Pair Corralation between Moelis and Bitfarms
Allowing for the 90-day total investment horizon Moelis is expected to generate 1.37 times less return on investment than Bitfarms. But when comparing it to its historical volatility, Moelis Co is 2.11 times less risky than Bitfarms. It trades about 0.12 of its potential returns per unit of risk. Bitfarms is currently generating about 0.08 of returns per unit of risk over similar time horizon. If you would invest 179.00 in Bitfarms on September 6, 2024 and sell it today you would earn a total of 35.00 from holding Bitfarms or generate 19.55% return on investment over 90 days.

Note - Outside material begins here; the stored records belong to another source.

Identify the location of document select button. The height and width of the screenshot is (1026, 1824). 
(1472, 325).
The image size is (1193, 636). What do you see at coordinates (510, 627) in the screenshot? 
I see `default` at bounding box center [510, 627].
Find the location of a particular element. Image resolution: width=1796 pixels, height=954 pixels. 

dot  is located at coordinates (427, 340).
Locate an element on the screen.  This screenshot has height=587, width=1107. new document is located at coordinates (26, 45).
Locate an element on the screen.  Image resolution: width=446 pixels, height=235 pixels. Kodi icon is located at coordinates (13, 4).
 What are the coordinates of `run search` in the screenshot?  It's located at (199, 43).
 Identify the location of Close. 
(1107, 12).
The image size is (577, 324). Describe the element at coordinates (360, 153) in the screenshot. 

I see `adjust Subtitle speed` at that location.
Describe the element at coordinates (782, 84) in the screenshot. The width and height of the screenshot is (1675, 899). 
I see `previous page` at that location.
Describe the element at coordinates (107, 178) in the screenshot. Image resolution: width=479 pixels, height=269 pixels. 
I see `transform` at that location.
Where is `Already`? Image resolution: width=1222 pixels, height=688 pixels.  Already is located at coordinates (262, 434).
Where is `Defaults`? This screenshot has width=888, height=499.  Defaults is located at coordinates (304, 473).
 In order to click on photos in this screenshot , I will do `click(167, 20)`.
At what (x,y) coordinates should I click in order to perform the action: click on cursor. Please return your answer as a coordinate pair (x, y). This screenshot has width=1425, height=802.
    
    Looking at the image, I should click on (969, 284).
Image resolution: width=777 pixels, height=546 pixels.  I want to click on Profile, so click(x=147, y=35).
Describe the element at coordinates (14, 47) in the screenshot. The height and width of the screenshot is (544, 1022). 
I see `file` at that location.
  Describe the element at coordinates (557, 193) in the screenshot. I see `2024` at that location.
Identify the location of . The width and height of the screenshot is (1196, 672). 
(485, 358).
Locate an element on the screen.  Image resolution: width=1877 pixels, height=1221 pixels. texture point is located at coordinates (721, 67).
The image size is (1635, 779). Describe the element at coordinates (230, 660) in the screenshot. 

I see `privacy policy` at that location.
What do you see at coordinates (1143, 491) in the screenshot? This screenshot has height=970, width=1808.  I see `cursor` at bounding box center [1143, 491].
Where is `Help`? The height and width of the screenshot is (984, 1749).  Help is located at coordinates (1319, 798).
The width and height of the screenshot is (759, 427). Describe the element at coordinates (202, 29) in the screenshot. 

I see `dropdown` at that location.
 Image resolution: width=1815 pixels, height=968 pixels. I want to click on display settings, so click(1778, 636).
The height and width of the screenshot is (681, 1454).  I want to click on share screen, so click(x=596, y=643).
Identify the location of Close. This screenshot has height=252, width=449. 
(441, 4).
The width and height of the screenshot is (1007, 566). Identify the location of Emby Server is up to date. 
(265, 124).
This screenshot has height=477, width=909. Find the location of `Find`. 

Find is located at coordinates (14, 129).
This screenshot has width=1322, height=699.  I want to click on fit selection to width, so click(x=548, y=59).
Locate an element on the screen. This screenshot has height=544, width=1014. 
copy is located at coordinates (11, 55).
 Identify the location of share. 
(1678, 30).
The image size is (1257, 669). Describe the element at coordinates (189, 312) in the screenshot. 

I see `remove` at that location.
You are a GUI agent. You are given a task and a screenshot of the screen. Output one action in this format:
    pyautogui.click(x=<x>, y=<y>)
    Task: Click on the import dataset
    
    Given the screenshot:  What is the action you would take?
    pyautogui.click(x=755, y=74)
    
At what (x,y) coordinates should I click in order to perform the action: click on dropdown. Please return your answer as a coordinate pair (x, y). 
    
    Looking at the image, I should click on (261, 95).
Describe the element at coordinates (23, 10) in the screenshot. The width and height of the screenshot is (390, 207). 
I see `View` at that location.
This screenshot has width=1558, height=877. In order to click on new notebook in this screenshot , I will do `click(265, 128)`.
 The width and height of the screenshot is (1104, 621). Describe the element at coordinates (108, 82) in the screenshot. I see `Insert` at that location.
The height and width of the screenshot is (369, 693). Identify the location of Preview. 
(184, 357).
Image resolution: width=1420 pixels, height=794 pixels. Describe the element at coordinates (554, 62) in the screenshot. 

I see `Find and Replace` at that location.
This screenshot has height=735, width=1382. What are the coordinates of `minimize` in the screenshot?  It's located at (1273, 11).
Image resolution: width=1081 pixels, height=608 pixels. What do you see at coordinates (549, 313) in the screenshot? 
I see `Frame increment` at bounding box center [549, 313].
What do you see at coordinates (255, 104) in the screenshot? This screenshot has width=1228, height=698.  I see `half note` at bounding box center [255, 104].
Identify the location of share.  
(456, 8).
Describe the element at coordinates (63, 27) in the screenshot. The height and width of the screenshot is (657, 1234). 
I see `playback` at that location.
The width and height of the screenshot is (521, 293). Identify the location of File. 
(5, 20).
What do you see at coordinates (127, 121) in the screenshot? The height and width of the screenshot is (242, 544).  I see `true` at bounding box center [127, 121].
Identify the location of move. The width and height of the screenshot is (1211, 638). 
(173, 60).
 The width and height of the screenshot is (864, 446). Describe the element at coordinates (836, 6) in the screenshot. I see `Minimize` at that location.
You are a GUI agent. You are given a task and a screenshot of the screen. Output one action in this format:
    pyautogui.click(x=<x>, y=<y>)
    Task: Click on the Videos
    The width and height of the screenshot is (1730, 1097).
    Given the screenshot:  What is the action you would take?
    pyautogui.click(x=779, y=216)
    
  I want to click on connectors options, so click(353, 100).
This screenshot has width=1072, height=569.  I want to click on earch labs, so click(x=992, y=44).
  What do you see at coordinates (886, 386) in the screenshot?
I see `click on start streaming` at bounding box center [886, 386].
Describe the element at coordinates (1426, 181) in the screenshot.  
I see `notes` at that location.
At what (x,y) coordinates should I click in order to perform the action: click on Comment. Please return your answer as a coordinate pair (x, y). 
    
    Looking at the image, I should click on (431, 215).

Time Period | 3 Months [change] |
Direction | Moves Together |
Strength | Weak |
Accuracy | 100.0% |
Values | Daily Returns |
Moelis Co vs. Bitfarms
Performance |
Timeline |
Moelis |
Bitfarms |
Moelis and Bitfarms Volatility Contrast
Predicted Return Density |
Returns |
Pair Trading with Moelis and Bitfarms
The main advantage of trading using opposite Moelis and Bitfarms positions is that it hedges away some unsystematic risk. Because of two separate transactions, even if Moelis position performs unexpectedly, Bitfarms can make up some of the losses. Pair trading also minimizes risk from directional movements in the market. For example, if an entire industry or sector drops because of unexpected headlines, the short position in Bitfarms will offset losses from the drop in Bitfarms' long position.The idea behind Moelis Co and Bitfarms pairs trading is to make the combined position market-neutral, meaning the overall market's direction will not affect its win or loss (or potential downside or upside). This can be achieved by designing a pairs trade with two highly correlated stocks or equities that operate in a similar space or sector, making it possible to obtain profits through simple and relatively low-risk investment.Check out your portfolio center.Note that this page's information should be used as a complementary analysis to find the right mix of equity instruments to add to your existing portfolios or create a brand new portfolio. You can also try the Idea Breakdown module to analyze constituents of all Macroaxis ideas. Macroaxis investment ideas are predefined, sector-focused investing themes.